Figure 7. Eph/ephrin signaling is required for CR cell cortical coverage in vivo

(A and B) Coronal sections trough the telencephalon of control (A) and EphB1/B2/B3 mutant (B) E12.5 mouse embryos showing the distribution of CR cells by calretinin immunostaining. (A′) and (B′) are high magnification images of the boxed areas in (A) and (B), respectively. Note the irregular distribution of CR cells in mutant embryos (B and B′) compared to controls (A and A′). (C) Representation of the marginal zone coverage by CR cells in coronal sections in both controls (gray) and mutants (red). Note the increase in gaps between CR cells in EphB1/B2/B3 mutants. (D) Percentage area of the cortex occupied by CR cells in E12.5 control (gray) = 8.1558 ± 0.9984% or EphB1/B2/B3 mutant (red) = 5.2788 ± 0.7131% embryos, also divided in rostral (wild type = 14.2609 ± 2.3030%; EphB1/B2/B3 mutant = 9.7243 ± 1.5224%), intermediate (wild type = 4.8366 ± 0.2954%; EphB1/B2/B3 mutant = 3.2513 ± 0.5794%), and caudal (wild type = 5.3700 ± 0.7971%; EphB1/B2/B3 mutant = 2.8605 ± 0.5955%) levels of the cortex (n = 6 animals for each condition). Mann-Whitney test, *p < 0.05, ***p ≤ 0.001. H, hippocampus; LGE, lateral ganglionic eminence; NCx, neocortex; PCx, piriform cortex. Scale bars equal 200 μm.

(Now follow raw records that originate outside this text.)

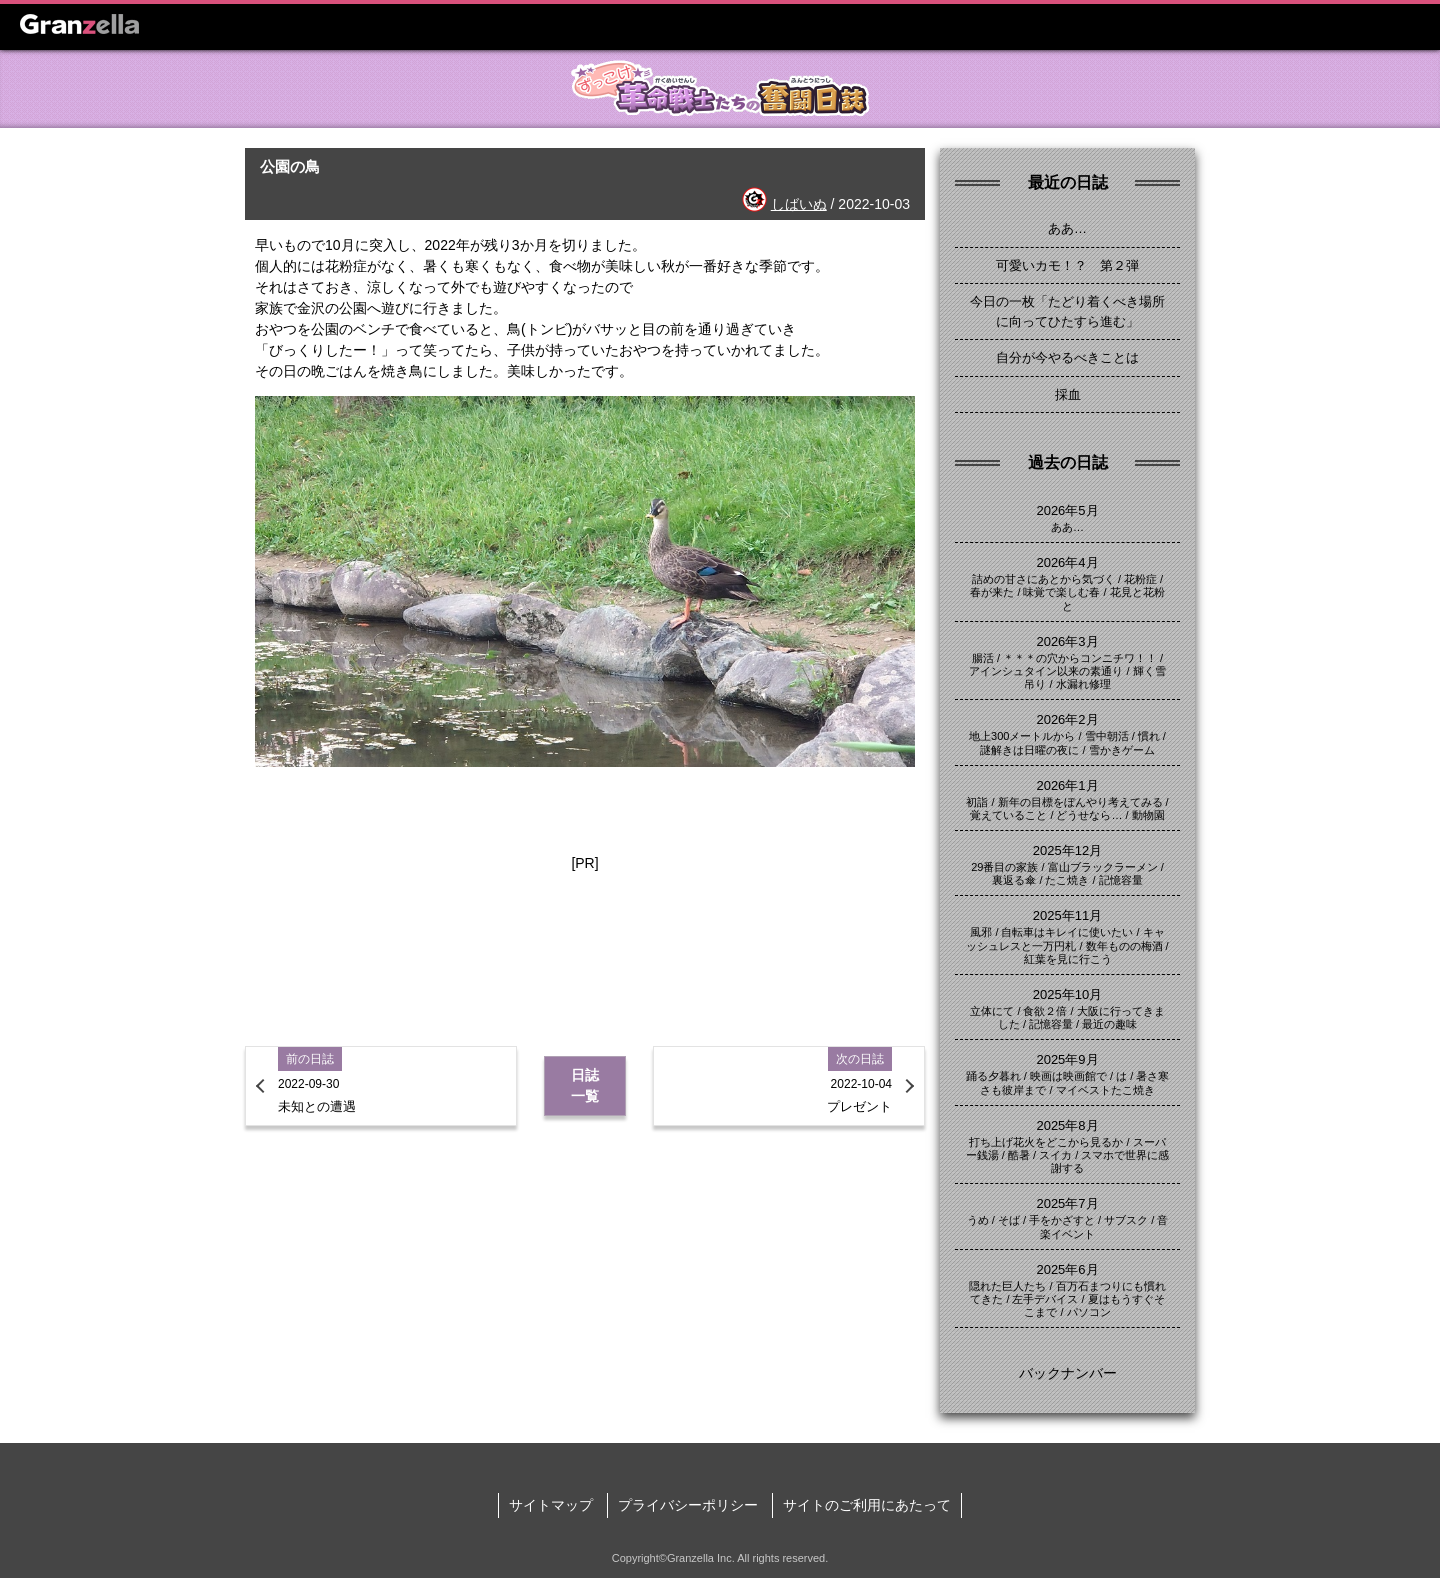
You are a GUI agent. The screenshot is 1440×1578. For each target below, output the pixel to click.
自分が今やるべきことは (1067, 357)
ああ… (1067, 228)
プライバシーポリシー (688, 1505)
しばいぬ (799, 204)
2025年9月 (1067, 1059)
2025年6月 (1067, 1269)
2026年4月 (1067, 562)
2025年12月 (1067, 850)
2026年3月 (1067, 641)
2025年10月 (1067, 994)
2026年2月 (1067, 719)
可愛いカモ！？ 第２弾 (1067, 265)
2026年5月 (1067, 510)
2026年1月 (1067, 785)
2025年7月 (1067, 1203)
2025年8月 (1067, 1125)
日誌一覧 (585, 1085)
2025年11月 (1067, 915)
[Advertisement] (585, 938)
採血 (1068, 394)
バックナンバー (1068, 1373)
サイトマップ (551, 1505)
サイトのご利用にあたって (867, 1505)
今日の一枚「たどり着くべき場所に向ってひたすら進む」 (1067, 311)
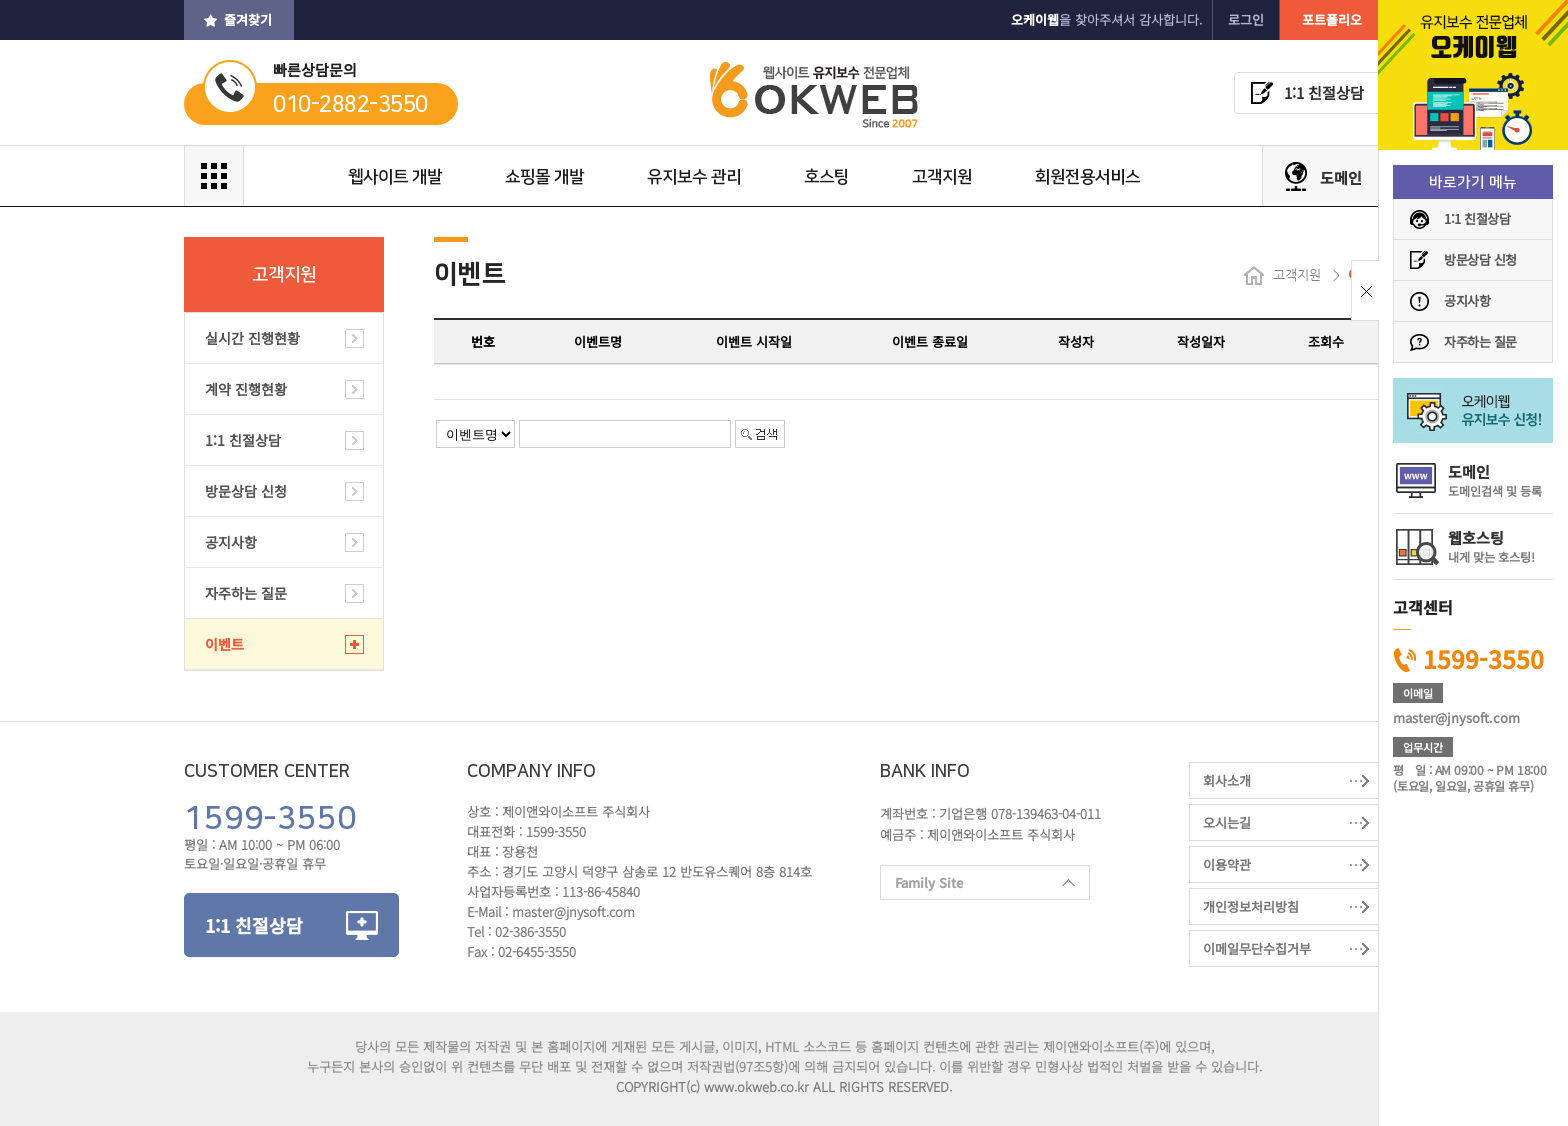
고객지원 (942, 177)
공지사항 (1467, 300)
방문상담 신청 (1480, 259)
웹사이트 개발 (395, 177)
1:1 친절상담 (1477, 218)
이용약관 (1227, 864)
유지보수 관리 (694, 177)
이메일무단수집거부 (1257, 948)
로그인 (1246, 19)
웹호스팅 (1491, 546)
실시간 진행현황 (252, 338)
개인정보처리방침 (1251, 906)
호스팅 (826, 177)
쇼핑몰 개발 (544, 177)
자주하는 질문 (1480, 341)
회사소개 (1227, 780)
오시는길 (1227, 822)
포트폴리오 (1332, 19)
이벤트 (224, 644)
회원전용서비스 (1087, 177)
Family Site (977, 886)
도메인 (1495, 480)
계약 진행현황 (246, 389)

Figure 8. Eph/ephrin signaling is required for CR cell distribution in vivo

(A and F) Whole-mount telencephalic hemispheres of control (A) and EphB1/B2/B3 mutant (F) E12.5 mouse embryos showing the distribution of CR cells by the expression of Reelin mRNA. (B and G) Binary masks of pictures shown in (A) and (F), respectively. (C and H) Graphical representation of the coverage of the space by CR cells using the minimum distance values obtained from (B) and (G). (D, E and I, J) Graphical representation of the minimum distance or coverage obtained after mathematical simulation of cells migrating with (D and I) or without (E and J) contact repulsion. (K) Quantification of the mean minimum distance (mD) from each pixel of the field to the closest cell and regularity index (RI) in control (gray) and mutant (red) embryos. Control, mD = 5.9000 ± 0.3795 pixels, RI = 1.8379 ± 0.0601; EphB1/B2/B3 mutant, mD = 11.2500 ± 1.6621 pixels, RI = 0.6637 ± 0.2032 (n = 5 wild type and n = 4 mutant embryos, t-test: *p < 0.05, **p ≤0.01). (L) Quantification of coverage or minimum distance and regularity index obtained in silico. Gray bars represent normal cell density with (light gray) or without (dark gray) contact repulsion (CoRe). Red bars represent mutant cell density with (dark red) or without (light red) CoRe. Normal cell density with contact repulsion, mD = 5.62 ± 0.36 pixels, RI = 1.6504 ± 0.0226 (n = 55); normal density without contact repulsion, mD = 9.02 ± 0.84 pixels, RI= 0.62836 ± 0.0324 (n =55); mutant cell density with contact repulsion, mD = 7.92 ± 0.15 pixels, RI = 1.4203 ± 0.0170 (n = 65); mutant cell density without contact repulsion, mD = 10.5 ± 0.98 pixels, RI = 0.8382 ± 0.0186 (n = 65). Two-way ANOVA: ***p ≤ 0.001. NCx, neocortex. Scale bar equals 200 μm.